■ Dataset entries
____

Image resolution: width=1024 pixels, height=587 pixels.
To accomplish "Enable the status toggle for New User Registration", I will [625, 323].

____

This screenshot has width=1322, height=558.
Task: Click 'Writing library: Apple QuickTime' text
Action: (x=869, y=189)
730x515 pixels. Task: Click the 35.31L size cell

____

■ What is required
Among the lines above, find those carrying the word "pixels" and copy them out.

■ Reply
Image resolution: width=1024 pixels, height=587 pixels.
730x515 pixels. Task: Click the 35.31L size cell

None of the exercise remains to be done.